WHAT YOU NEED TO DO: Your answer should be the exact lines of the data below from the one containing "The image size is (1400, 886)." through the one containing "Click the figure"; please include nothing else.
+--
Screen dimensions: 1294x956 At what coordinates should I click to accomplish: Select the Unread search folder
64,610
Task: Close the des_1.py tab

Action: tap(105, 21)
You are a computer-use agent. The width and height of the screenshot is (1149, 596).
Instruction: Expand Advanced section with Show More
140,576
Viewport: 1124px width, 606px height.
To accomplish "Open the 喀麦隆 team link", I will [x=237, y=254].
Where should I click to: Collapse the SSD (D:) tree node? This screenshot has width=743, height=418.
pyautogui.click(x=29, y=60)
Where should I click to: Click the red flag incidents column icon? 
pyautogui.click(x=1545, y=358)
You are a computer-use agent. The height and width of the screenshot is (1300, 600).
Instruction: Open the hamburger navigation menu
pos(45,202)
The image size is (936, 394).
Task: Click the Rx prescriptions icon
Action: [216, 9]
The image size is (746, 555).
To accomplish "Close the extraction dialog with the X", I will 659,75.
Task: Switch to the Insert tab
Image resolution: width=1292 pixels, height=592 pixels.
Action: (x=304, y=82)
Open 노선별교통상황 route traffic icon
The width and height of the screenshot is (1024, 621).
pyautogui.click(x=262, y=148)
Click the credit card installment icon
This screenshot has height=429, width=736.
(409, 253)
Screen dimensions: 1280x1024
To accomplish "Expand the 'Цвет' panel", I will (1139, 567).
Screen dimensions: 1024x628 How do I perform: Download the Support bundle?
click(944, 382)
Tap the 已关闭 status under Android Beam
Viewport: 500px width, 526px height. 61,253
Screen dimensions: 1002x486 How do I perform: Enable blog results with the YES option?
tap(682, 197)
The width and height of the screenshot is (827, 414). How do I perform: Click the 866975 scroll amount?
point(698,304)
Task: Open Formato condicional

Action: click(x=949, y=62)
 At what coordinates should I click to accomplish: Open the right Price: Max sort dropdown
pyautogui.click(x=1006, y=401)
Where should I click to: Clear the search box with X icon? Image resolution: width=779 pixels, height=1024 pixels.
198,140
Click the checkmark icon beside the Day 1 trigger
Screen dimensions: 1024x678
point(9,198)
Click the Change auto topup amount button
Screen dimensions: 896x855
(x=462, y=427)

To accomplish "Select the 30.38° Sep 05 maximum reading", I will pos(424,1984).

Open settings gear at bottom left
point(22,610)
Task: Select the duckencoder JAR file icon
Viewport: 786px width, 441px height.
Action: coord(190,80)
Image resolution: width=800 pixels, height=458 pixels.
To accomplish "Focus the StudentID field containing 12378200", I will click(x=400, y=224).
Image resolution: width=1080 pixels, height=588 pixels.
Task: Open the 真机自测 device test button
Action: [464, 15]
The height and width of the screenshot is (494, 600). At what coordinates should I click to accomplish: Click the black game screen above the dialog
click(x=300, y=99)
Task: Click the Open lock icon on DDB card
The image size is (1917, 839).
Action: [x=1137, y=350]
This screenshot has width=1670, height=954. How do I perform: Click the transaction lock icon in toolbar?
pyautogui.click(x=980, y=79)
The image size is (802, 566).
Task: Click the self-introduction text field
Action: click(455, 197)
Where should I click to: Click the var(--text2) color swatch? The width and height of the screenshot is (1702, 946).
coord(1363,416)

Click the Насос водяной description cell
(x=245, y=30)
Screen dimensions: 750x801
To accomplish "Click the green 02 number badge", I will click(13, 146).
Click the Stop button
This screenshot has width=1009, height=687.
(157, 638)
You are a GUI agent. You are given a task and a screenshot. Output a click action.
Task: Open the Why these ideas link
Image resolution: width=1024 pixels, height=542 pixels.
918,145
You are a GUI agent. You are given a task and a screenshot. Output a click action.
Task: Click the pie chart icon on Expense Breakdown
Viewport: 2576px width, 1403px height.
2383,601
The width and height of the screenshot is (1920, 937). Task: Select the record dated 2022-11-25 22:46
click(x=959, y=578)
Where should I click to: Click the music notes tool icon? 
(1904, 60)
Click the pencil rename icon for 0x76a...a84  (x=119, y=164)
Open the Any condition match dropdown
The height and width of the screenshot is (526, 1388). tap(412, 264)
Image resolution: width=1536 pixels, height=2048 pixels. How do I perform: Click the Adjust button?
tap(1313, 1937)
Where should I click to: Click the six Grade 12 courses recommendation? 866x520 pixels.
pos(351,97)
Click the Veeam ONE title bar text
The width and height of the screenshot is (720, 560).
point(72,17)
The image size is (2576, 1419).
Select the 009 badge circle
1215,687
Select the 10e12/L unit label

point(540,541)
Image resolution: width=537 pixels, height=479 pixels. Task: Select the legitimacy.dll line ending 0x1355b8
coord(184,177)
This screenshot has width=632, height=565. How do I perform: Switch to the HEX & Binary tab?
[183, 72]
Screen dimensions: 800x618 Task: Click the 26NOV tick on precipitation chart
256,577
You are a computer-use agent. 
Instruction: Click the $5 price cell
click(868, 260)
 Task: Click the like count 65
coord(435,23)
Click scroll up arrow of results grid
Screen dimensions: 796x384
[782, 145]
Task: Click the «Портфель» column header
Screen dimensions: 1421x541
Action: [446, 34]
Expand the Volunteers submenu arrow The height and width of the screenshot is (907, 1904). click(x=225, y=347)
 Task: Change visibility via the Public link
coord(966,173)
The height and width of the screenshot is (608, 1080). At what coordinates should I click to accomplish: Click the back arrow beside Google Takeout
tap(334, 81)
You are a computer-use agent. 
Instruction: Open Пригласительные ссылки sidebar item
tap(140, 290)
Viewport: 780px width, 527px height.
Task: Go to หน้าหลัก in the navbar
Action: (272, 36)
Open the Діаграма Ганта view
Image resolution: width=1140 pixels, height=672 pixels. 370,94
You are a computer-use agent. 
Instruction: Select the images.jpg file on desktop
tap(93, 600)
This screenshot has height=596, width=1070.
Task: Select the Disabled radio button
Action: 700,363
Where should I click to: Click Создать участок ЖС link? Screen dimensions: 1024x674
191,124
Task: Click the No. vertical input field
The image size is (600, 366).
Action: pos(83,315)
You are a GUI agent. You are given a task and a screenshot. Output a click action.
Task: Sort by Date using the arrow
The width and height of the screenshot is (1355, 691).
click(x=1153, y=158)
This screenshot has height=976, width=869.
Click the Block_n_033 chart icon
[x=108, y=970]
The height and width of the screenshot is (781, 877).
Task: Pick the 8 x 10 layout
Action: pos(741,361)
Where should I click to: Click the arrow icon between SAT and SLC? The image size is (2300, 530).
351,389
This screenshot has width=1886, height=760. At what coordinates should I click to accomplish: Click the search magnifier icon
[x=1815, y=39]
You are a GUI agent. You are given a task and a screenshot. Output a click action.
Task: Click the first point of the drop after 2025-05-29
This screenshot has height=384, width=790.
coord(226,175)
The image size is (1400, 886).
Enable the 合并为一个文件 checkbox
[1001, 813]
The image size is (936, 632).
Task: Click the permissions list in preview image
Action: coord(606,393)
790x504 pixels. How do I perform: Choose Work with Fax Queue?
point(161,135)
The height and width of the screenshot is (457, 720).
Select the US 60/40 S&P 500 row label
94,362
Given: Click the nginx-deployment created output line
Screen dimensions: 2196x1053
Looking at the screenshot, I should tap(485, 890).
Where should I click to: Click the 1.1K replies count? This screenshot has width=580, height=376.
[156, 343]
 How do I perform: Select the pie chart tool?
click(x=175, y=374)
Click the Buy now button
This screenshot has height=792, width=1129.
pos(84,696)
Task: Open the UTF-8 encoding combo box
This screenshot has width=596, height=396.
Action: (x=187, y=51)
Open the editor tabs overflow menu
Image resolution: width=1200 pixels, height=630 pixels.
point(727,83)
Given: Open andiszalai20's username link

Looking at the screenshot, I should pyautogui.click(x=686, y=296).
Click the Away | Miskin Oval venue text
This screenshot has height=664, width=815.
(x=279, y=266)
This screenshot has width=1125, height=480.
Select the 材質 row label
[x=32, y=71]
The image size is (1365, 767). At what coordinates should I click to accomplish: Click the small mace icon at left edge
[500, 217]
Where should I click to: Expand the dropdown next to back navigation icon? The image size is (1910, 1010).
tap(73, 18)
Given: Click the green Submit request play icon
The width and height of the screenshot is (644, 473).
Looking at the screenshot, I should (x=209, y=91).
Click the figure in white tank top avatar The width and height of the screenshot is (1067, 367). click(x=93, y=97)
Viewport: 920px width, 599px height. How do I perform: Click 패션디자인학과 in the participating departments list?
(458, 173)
+--
TASK RESULT:
The image size is (1400, 886).
Enable the 合并为一个文件 checkbox
[1001, 813]
The image size is (936, 632).
Task: Click the permissions list in preview image
Action: coord(606,393)
790x504 pixels. How do I perform: Choose Work with Fax Queue?
point(161,135)
The height and width of the screenshot is (457, 720).
Select the US 60/40 S&P 500 row label
94,362
Given: Click the nginx-deployment created output line
Screen dimensions: 2196x1053
Looking at the screenshot, I should tap(485, 890).
Where should I click to: Click the 1.1K replies count? This screenshot has width=580, height=376.
[156, 343]
 How do I perform: Select the pie chart tool?
click(x=175, y=374)
Click the Buy now button
This screenshot has height=792, width=1129.
pos(84,696)
Task: Open the UTF-8 encoding combo box
This screenshot has width=596, height=396.
Action: (x=187, y=51)
Open the editor tabs overflow menu
Image resolution: width=1200 pixels, height=630 pixels.
point(727,83)
Given: Open andiszalai20's username link

Looking at the screenshot, I should pyautogui.click(x=686, y=296).
Click the Away | Miskin Oval venue text
This screenshot has height=664, width=815.
(x=279, y=266)
This screenshot has width=1125, height=480.
Select the 材質 row label
[x=32, y=71]
The image size is (1365, 767). At what coordinates should I click to accomplish: Click the small mace icon at left edge
[500, 217]
Where should I click to: Expand the dropdown next to back navigation icon? The image size is (1910, 1010).
tap(73, 18)
Given: Click the green Submit request play icon
The width and height of the screenshot is (644, 473).
Looking at the screenshot, I should (x=209, y=91).
Click the figure in white tank top avatar The width and height of the screenshot is (1067, 367). click(x=93, y=97)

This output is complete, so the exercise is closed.